Every line below that holds the word "settings" must be listed.

#### Information ####

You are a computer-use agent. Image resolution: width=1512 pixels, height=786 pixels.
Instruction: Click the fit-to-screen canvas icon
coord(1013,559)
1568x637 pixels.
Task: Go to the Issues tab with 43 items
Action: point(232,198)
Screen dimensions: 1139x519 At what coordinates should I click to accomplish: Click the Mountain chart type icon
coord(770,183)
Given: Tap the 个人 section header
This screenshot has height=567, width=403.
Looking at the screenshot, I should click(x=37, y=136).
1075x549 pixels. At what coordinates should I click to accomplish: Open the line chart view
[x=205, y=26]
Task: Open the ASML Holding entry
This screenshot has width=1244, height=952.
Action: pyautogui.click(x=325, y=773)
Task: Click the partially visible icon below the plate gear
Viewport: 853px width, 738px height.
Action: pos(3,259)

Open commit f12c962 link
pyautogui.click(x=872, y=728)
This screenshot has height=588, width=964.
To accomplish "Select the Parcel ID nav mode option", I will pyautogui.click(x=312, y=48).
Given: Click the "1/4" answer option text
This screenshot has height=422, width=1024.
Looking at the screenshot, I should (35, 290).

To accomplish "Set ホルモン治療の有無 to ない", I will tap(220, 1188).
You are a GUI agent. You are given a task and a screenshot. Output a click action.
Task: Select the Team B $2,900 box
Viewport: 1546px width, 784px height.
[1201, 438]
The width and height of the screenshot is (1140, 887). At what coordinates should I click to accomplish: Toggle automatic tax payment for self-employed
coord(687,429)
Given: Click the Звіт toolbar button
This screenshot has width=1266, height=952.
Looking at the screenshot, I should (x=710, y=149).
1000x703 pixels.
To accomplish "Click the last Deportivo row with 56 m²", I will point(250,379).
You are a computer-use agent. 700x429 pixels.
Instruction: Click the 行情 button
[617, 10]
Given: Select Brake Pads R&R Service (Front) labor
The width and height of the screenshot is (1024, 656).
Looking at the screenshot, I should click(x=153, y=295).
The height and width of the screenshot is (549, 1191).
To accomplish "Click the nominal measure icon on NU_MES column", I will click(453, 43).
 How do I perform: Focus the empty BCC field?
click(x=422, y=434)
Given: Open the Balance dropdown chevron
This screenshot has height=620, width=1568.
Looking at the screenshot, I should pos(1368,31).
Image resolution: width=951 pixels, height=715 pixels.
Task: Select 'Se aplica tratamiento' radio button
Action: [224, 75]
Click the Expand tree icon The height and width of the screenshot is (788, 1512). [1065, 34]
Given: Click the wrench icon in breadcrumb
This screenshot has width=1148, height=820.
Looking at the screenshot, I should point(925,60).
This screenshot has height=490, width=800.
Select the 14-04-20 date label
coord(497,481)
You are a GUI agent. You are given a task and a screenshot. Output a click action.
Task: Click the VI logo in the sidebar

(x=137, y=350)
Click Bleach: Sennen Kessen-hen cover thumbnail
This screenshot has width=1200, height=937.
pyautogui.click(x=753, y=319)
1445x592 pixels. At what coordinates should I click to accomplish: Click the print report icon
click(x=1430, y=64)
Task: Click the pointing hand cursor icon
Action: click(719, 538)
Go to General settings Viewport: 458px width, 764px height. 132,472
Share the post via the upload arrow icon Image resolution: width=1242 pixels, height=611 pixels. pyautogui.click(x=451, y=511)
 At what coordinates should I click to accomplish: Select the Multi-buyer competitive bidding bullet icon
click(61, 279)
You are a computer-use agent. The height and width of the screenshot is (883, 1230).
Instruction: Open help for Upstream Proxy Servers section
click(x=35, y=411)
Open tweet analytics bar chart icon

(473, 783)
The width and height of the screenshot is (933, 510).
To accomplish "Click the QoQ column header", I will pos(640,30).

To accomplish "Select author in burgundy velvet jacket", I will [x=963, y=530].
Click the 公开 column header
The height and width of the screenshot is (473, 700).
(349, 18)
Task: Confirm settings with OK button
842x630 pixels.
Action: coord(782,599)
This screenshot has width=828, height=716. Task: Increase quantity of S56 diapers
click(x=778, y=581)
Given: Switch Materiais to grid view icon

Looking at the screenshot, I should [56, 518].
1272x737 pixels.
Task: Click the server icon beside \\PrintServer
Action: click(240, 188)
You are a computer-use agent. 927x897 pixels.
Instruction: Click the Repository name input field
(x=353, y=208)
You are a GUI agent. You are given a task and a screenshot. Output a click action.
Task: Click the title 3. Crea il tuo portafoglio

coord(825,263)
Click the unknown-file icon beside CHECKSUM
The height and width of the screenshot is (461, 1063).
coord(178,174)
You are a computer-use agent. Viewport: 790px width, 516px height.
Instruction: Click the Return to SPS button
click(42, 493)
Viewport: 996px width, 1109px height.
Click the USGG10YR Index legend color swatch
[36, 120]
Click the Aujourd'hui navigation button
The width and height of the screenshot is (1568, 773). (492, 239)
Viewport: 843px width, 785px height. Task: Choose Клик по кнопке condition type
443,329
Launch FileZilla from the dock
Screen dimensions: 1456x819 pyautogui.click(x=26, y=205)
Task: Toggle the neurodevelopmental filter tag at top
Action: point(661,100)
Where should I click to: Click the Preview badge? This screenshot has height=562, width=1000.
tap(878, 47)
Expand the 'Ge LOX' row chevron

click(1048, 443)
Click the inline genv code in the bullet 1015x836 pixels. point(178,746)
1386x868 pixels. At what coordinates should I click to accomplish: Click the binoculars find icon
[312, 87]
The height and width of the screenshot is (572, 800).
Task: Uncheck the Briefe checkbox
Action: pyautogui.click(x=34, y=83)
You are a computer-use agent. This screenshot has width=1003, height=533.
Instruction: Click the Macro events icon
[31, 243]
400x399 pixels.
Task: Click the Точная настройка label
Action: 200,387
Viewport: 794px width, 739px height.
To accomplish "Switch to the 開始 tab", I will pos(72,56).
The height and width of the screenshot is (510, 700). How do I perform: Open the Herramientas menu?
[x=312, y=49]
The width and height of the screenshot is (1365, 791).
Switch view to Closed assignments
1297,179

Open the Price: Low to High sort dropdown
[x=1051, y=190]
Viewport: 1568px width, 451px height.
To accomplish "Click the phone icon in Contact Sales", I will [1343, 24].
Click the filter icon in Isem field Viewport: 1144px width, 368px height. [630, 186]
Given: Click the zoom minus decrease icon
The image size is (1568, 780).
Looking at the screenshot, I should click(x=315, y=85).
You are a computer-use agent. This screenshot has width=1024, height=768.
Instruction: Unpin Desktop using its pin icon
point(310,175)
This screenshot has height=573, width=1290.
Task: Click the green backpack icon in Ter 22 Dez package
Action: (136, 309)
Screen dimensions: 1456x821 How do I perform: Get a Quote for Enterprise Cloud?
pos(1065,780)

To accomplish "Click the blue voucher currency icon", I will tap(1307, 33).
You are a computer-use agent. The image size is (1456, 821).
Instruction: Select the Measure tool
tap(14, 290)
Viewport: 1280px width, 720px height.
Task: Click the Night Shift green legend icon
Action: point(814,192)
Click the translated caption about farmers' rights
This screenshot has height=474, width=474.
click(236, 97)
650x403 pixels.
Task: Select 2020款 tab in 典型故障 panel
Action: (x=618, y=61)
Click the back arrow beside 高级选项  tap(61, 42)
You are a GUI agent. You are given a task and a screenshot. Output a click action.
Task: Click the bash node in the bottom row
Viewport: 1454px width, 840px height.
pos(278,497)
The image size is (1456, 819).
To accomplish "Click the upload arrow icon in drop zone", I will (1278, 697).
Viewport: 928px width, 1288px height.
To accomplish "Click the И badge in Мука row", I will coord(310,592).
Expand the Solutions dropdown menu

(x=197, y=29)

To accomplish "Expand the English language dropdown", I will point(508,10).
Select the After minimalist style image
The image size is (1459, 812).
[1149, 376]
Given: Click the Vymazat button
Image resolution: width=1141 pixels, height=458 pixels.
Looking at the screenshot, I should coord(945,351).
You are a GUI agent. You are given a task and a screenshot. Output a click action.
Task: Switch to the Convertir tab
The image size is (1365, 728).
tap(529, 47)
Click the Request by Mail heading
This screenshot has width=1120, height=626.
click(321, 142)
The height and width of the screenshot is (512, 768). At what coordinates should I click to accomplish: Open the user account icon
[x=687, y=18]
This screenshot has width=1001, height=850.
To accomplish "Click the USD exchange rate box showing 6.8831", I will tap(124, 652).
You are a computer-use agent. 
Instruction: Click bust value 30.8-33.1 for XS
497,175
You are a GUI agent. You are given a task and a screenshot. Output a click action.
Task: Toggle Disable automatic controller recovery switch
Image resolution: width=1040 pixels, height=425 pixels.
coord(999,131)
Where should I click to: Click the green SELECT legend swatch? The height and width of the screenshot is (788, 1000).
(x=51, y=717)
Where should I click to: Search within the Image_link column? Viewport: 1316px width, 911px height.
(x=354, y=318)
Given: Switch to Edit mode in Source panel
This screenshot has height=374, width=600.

####

_Response_.
Go to General settings Viewport: 458px width, 764px height. 132,472
Task: Confirm settings with OK button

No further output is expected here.